Good Documentation Delivers Value

I’ve written a fair amount of poor documentation in my life, but one experience eclipses them all.

I was an engineering intern, doing research and development on high performance X-ray tubes. One day my mentor asked me to document an internal process and get it back to him for review. He had industry experience and a PHD while I was an undergraduate nobody, desperately trying to preserve some degree of competence in an environment that was constantly exposing my ignorance.

I worked hard on my draft and felt good about it when I turned it in. He returned it a couple days later along with a copy of “Writing for Scientists and Engineers. He said, and this is almost an exact quote: “Can you give it another try? I don’t understand what you’re saying.”

I was dumbfounded.

He explained that my document had too much jargon. Too many long sentences and long words. It was exactly the kind of documentation nobody wanted to read.

The funny thing is, I had tried really hard to make it read like that. It looked like other internal documents at that company and it looked like every textbook, dissertation, or peer-reviewed journal article I had ever read in school. All “professional” writing in my field was heavily technical. That’s was just how you were supposed to do it… or so I assumed.

I didn’t like reading overly-technical textbooks, but I figured that was my own problem.
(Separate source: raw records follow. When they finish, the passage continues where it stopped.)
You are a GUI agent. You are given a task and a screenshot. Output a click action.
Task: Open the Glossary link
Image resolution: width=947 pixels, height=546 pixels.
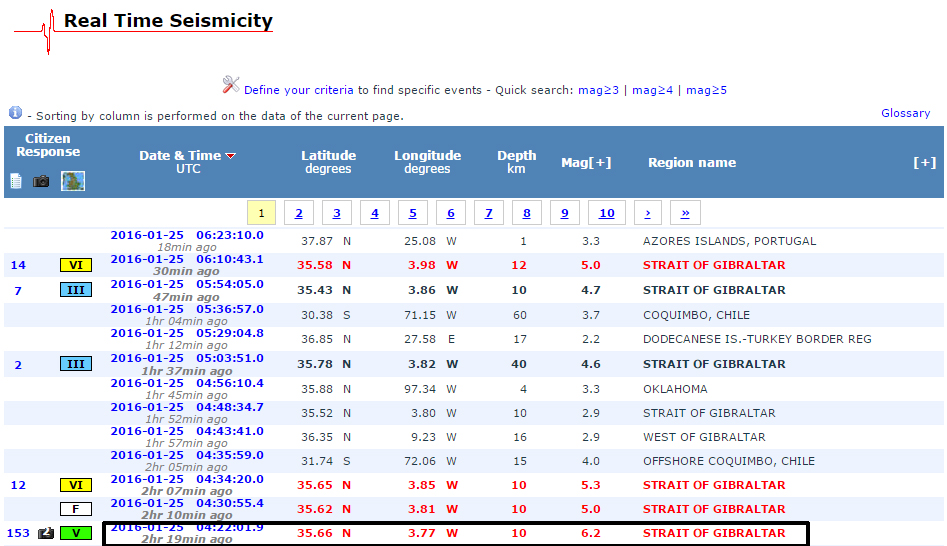point(905,113)
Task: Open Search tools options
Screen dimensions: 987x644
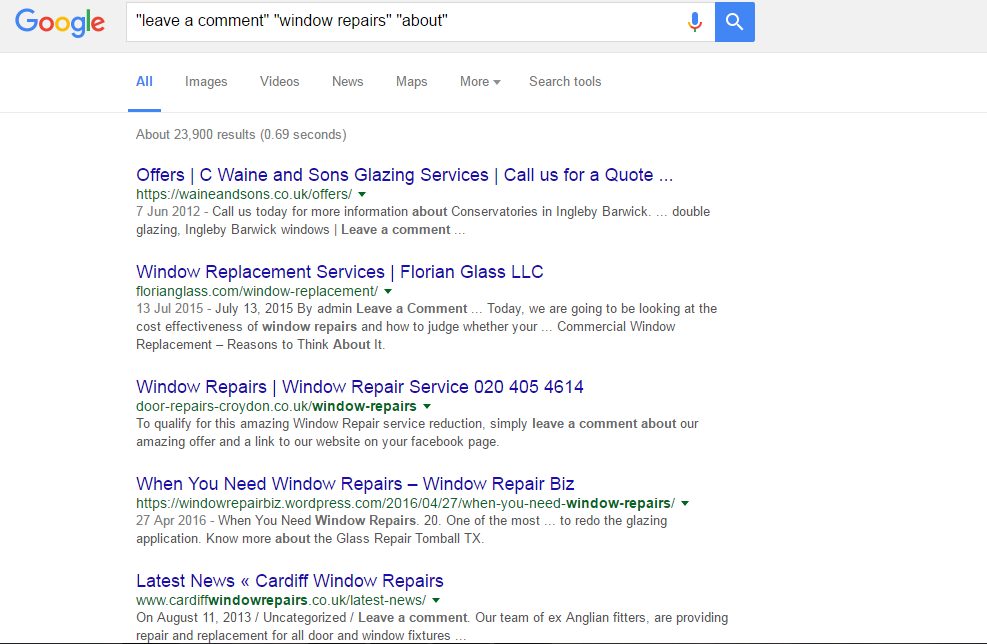Action: 565,82
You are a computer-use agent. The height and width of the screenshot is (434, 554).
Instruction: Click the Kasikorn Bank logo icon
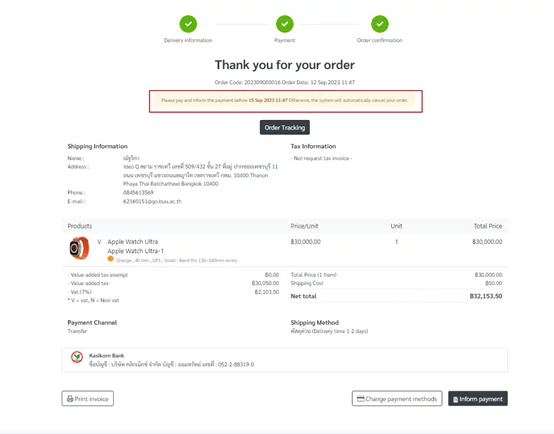[77, 357]
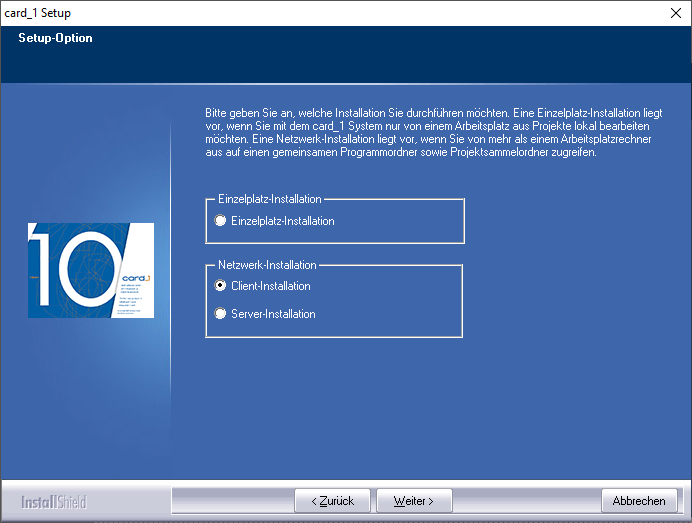
Task: Click the InstallShield logo in footer
Action: coord(55,501)

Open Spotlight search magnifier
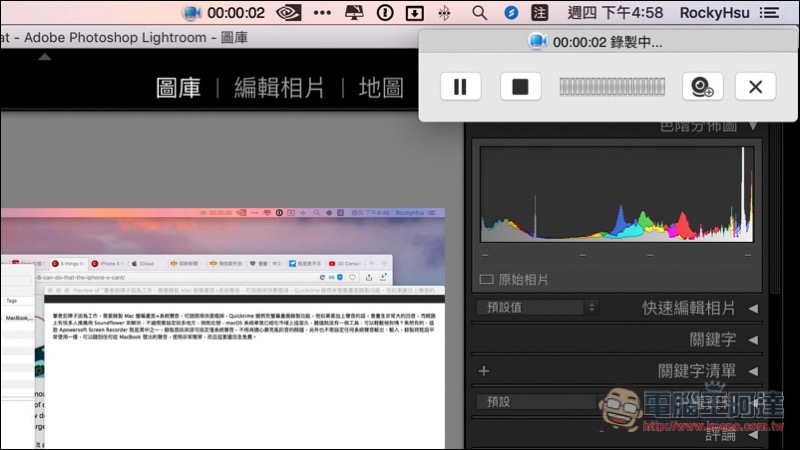[479, 13]
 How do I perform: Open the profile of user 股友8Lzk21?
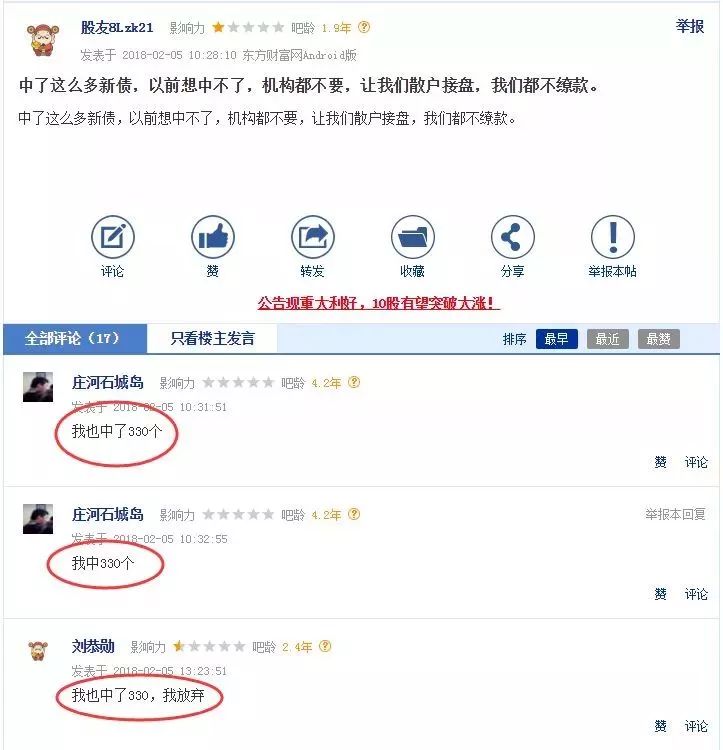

Once I learned more and became a professional, maybe then I’d appreciate it. Right?

Well, news flash, I got my degree, became a “professional” and I still hate reading overly-technical writing. So does everybody else.
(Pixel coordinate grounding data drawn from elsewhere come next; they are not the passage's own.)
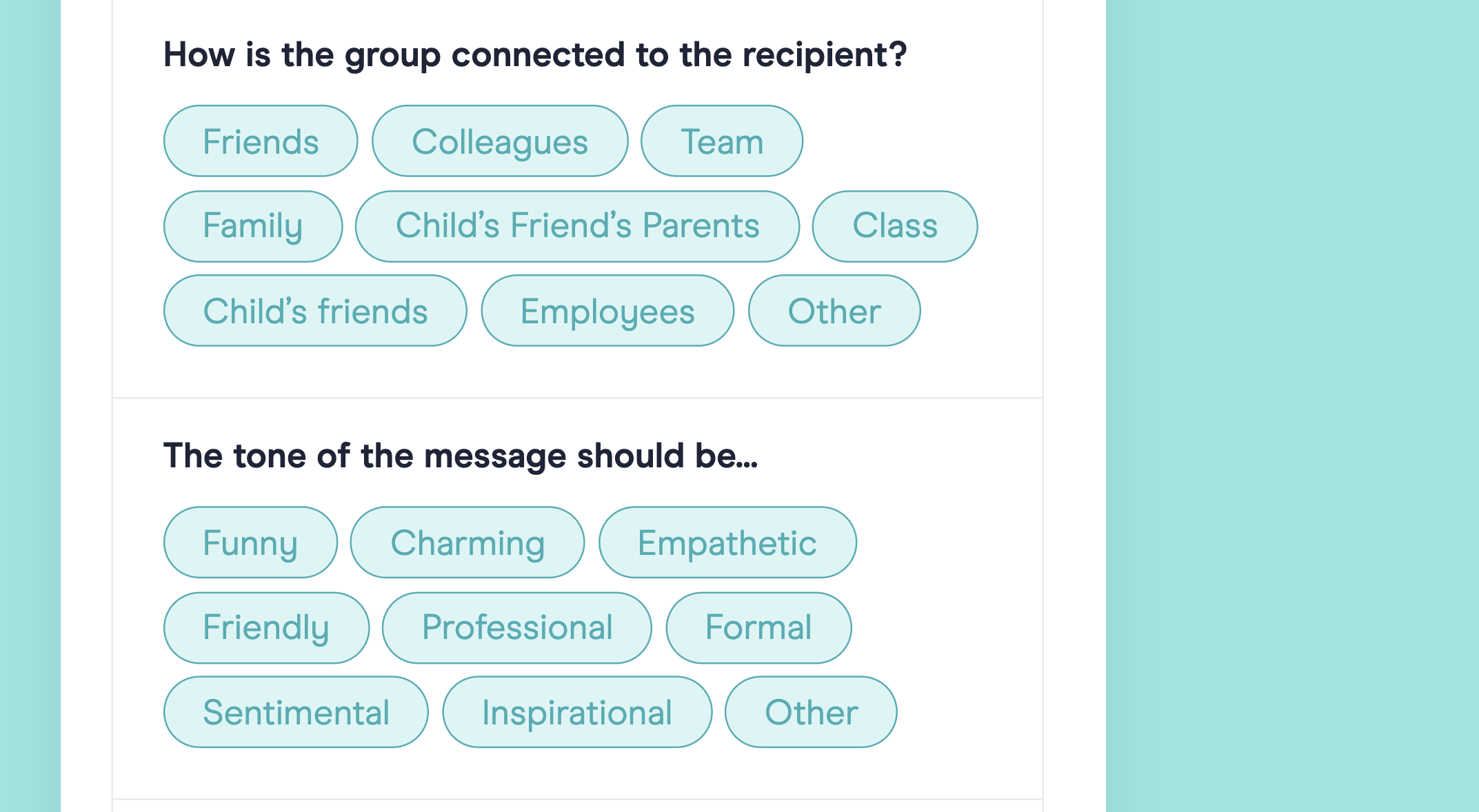Click the partially visible card below tones

pyautogui.click(x=578, y=808)
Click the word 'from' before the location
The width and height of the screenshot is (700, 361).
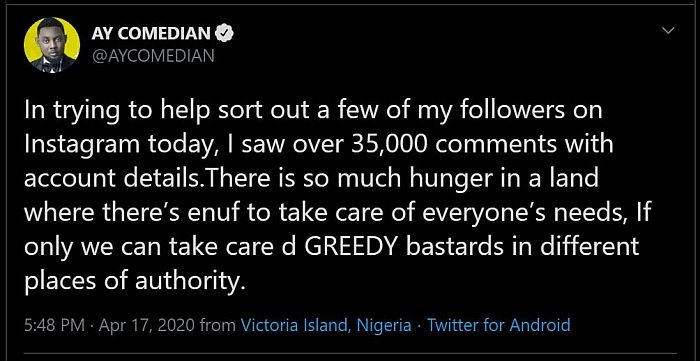point(219,325)
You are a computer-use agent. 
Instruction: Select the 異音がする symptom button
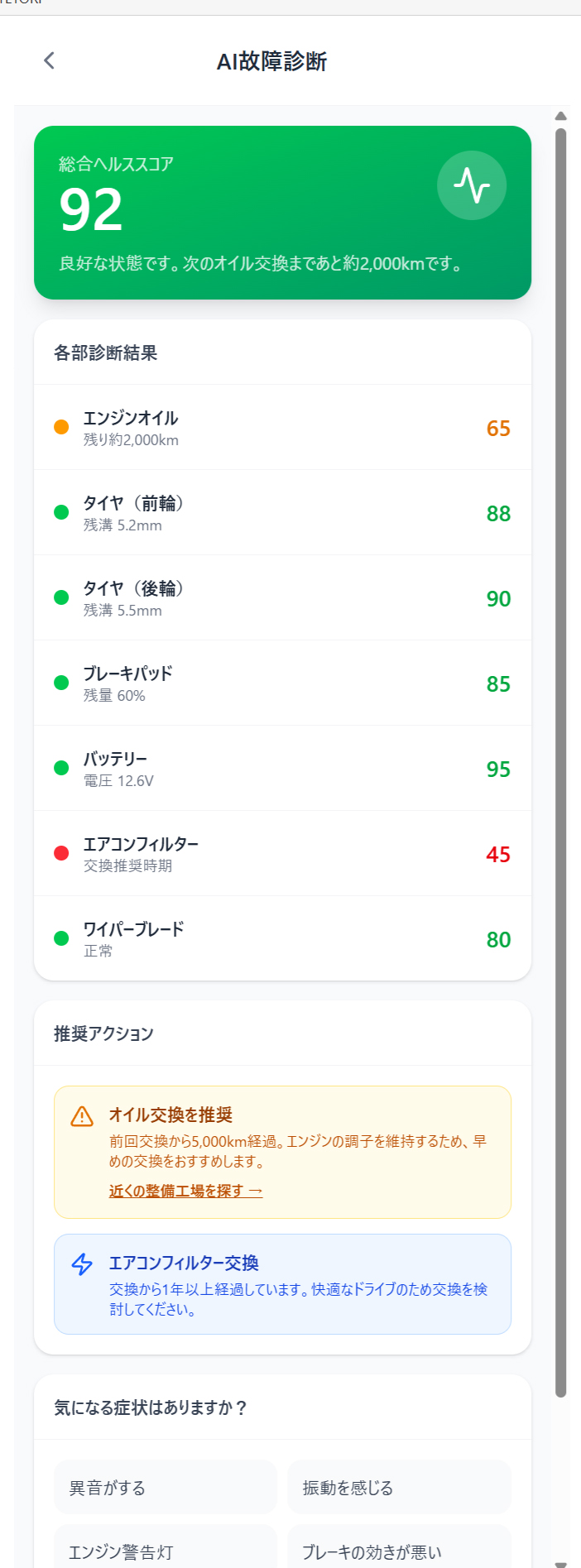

So why are we writing heavily technical documents that nobody wants to read?

I believe it is a byproduct of acute myopia. We’re writing for ourselves. Not the reader.
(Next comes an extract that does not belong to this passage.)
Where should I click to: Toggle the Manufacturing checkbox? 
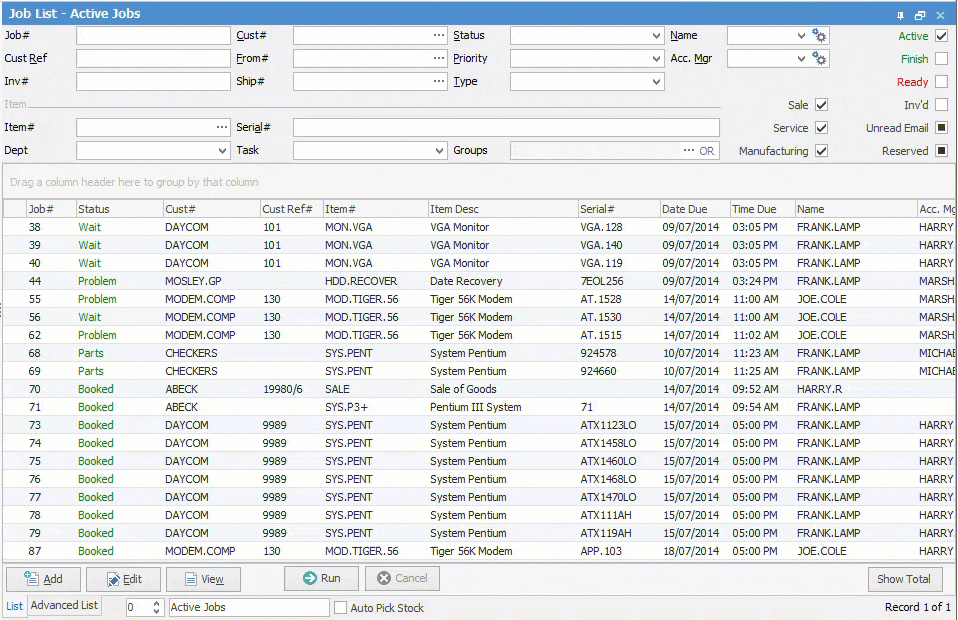821,151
When professors write textbooks, they have something to prove. They want to show that they are an authority on the subject. They want to show that they know all the appropriate terminology. But really, they’re just older (and balder) versions of the students writing essays in their class. I was constantly trying to use big words and sound smart as a student. The alternative was B’s and C’s. Everybody’s trying to show everybody that they know their stuff.

But when I write documentation for people in The Real World™, they don’t care how smart I am. They have a specific need, and that is to get some specific piece of information. If me trying to sound smart gets in the way of them finding the information they are looking for, there’s a Back button, and another Google search result calling their name.

And this is how it should be. I’m not delivering value to anybody by making myself sound smart. Good documentation delivers value.

(And, by the way, delivering value makes you look a lot smarter than writing opaque documentation)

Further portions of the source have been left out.